A few days later, Macron denied that it was a withdrawal. “If we redeploy whatever it is, I will only do so at the request of President Bazoum and in coordination with him, not with those responsible who are holding a president hostage today.”
American drones
Faced with the manifest hostility between the military junta and the French authorities, relations with the United States seem to be taking another direction. This week, the Nigerien military authorized US drones to carry out surveillance operations outside the two bases where they are present, in Niamey, the capital, and Agadez. Although the soldiers of this country have not resumed anti-terrorist operations or their assistance to the Nigerien army, these permits show a willingness to collaborate far removed from that they maintain with the French forces. At all times, Washington has shown greater lukewarmness towards the regime change in Niger and does not even use the term “coup d’état” when referring to the military’s seizure of power on July 26.
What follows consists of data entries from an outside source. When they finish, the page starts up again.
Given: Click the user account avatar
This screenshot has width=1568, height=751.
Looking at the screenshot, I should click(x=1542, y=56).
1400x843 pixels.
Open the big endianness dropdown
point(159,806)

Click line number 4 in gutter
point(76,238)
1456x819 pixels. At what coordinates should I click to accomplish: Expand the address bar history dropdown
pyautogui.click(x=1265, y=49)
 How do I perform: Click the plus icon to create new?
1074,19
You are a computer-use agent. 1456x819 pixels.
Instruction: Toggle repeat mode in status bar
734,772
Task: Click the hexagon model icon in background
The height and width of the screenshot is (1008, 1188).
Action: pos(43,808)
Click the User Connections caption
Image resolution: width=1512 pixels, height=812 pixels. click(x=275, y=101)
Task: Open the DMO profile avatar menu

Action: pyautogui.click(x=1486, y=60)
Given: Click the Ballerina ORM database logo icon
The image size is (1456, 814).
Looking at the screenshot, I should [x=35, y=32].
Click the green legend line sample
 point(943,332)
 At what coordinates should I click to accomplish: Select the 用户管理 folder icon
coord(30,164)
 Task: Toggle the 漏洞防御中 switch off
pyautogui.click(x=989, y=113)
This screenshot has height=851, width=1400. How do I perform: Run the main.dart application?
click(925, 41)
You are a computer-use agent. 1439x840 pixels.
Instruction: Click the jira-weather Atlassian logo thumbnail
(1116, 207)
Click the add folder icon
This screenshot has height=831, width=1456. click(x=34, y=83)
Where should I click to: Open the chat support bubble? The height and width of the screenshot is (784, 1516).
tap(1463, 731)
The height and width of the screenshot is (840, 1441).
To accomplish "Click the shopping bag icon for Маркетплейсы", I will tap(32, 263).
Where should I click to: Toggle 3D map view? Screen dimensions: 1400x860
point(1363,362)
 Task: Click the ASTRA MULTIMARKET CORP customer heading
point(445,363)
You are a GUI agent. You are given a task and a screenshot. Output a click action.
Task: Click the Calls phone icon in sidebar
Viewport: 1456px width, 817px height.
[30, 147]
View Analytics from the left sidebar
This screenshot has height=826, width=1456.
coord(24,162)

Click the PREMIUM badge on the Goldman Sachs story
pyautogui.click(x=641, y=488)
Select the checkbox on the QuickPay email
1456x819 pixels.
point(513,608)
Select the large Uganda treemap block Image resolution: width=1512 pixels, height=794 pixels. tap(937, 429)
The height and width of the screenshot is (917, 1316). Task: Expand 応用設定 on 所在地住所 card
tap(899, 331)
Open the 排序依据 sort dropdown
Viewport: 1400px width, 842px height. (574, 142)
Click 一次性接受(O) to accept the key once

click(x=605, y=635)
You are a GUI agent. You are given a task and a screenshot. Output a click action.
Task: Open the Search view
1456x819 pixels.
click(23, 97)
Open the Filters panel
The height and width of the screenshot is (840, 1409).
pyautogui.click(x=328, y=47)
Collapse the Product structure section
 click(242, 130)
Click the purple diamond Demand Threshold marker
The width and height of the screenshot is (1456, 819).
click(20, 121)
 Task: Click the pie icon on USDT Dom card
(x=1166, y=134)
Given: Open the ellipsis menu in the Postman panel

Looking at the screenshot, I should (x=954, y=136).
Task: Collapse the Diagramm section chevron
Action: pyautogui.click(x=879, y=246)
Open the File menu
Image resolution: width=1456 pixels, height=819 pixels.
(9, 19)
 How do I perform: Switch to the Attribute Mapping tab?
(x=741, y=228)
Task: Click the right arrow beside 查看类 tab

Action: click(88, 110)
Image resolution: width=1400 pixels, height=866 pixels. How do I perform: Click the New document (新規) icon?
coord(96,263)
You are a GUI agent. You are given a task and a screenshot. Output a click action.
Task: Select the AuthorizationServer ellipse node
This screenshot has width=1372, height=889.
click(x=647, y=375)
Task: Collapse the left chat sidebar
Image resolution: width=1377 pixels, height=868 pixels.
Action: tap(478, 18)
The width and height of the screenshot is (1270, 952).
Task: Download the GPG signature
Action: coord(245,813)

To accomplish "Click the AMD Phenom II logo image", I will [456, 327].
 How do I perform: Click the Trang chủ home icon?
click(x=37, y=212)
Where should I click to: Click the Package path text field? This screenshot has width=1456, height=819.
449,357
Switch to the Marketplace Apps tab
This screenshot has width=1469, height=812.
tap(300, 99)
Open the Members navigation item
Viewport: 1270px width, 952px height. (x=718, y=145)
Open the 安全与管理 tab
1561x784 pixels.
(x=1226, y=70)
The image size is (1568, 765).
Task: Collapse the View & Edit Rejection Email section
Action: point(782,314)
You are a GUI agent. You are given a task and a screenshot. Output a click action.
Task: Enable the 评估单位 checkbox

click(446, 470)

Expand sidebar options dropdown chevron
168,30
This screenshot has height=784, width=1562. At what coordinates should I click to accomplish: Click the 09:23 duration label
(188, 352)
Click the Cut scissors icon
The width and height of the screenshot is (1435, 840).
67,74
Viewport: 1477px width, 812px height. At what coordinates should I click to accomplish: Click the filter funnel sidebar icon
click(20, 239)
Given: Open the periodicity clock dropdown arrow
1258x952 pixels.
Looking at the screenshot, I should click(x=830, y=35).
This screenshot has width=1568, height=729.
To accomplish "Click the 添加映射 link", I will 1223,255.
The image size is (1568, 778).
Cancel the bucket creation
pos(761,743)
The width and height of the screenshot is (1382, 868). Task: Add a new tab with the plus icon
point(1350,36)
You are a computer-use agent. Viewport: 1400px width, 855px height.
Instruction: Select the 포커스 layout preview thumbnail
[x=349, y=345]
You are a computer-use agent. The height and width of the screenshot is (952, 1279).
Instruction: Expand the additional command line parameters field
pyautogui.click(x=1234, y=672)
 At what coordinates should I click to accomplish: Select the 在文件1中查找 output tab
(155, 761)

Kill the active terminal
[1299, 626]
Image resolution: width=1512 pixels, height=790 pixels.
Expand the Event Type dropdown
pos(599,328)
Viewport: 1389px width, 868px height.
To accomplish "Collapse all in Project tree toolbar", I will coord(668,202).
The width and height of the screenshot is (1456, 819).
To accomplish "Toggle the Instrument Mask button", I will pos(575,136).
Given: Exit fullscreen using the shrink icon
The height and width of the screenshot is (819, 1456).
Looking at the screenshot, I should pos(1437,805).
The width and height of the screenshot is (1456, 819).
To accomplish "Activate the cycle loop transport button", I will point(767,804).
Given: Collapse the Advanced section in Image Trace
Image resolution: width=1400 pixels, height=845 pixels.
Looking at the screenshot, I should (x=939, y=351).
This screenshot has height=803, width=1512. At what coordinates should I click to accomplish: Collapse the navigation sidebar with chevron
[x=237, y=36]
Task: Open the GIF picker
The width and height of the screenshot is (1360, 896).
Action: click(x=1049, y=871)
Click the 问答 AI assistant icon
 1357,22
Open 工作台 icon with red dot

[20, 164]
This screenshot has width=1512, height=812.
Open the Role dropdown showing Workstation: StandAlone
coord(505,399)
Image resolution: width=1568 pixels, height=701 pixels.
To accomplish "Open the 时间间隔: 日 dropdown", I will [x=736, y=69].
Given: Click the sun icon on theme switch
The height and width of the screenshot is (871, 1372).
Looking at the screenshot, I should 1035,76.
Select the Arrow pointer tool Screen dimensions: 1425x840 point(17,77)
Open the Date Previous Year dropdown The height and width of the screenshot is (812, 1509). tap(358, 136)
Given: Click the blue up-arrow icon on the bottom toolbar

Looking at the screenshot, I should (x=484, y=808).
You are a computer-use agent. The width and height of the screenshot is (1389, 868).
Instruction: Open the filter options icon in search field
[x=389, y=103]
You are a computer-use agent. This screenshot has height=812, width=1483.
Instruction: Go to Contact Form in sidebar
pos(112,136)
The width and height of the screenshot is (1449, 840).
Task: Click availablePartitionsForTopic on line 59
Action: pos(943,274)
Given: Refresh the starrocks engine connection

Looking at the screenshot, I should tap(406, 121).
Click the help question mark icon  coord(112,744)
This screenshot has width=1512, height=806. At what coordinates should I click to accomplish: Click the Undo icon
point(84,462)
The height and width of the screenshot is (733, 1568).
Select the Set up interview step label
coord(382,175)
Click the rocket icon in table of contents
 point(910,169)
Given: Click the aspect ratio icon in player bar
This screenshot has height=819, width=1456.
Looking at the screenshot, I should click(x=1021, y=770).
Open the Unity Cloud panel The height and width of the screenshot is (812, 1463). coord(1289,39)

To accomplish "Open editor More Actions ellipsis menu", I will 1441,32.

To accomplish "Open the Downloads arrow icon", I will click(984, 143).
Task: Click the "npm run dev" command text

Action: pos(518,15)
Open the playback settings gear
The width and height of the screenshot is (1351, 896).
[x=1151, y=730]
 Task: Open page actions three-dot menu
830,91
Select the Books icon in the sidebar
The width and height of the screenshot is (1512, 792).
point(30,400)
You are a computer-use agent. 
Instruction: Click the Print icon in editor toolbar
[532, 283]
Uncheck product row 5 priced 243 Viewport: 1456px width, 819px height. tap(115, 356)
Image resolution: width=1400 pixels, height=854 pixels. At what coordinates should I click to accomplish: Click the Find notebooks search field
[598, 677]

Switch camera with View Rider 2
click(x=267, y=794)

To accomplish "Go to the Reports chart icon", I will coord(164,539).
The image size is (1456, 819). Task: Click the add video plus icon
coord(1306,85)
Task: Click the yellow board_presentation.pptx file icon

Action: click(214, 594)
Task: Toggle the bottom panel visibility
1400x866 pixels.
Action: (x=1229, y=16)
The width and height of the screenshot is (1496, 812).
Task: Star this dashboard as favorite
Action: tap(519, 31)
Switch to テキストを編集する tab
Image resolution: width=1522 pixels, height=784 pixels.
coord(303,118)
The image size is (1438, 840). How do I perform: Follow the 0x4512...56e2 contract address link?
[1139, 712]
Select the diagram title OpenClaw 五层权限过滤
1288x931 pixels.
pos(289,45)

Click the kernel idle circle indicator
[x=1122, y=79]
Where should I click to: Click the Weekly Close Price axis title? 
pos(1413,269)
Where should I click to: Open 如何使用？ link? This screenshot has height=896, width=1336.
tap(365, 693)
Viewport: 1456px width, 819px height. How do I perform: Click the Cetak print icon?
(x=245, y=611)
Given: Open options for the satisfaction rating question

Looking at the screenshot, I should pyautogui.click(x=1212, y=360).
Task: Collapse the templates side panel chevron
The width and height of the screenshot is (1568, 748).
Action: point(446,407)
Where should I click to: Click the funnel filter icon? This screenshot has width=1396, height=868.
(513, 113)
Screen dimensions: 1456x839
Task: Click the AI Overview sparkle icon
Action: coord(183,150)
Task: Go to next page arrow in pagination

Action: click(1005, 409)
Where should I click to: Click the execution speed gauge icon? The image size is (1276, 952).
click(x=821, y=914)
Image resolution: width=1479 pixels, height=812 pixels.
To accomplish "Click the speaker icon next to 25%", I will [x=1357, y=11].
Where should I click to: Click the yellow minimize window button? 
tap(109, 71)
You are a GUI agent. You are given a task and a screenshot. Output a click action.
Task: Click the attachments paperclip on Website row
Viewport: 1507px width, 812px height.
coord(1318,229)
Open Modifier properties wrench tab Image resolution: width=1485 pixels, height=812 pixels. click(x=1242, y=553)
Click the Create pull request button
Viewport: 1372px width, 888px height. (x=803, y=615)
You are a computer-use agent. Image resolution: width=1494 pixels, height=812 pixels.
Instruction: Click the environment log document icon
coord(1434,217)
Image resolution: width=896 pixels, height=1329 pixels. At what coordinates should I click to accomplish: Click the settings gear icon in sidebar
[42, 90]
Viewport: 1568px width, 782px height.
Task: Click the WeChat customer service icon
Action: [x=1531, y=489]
On the other hand, the Nigerien authorities have unilaterally broken the military agreement that they had with neighboring Benin since 2022 after accusing the authorities of that country of preparing “an aggression” against Niger. Although the possibility of a military intervention by the Economic Community of West African States (ECOWAS), raised a few days after the coup d’état of July 26, has not been ruled out, it does seem to have cooled down in the face of enormous financial difficulties. and logistics that it faces, as well as due to the rejection of a large part of the international community, even within Africa itself. This Thursday, a discreet virtual summit of the heads of state of ECOWAS was held, the content of which has not been revealed.
On the other hand, the transitional government of Burkina Faso, a country also ruled by a military junta after the two successive coups d’état in 2022, has decided to break its entire military relationship with France. After denouncing the agreements that linked both countries and expelling a small unit of special forces present in the country, the Burkinabe Executive this Thursday withdrew its endorsement of Emmanuel Pasquier, defense attaché of the French Embassy in Burkina Faso, “for subversive activities,” according to a note sent to Paris by the Ministry of Foreign Affairs of the African country in which they give him two weeks to leave Burkina Faso. Likewise, Ouagadougou has announced the closure of its military mission in Paris.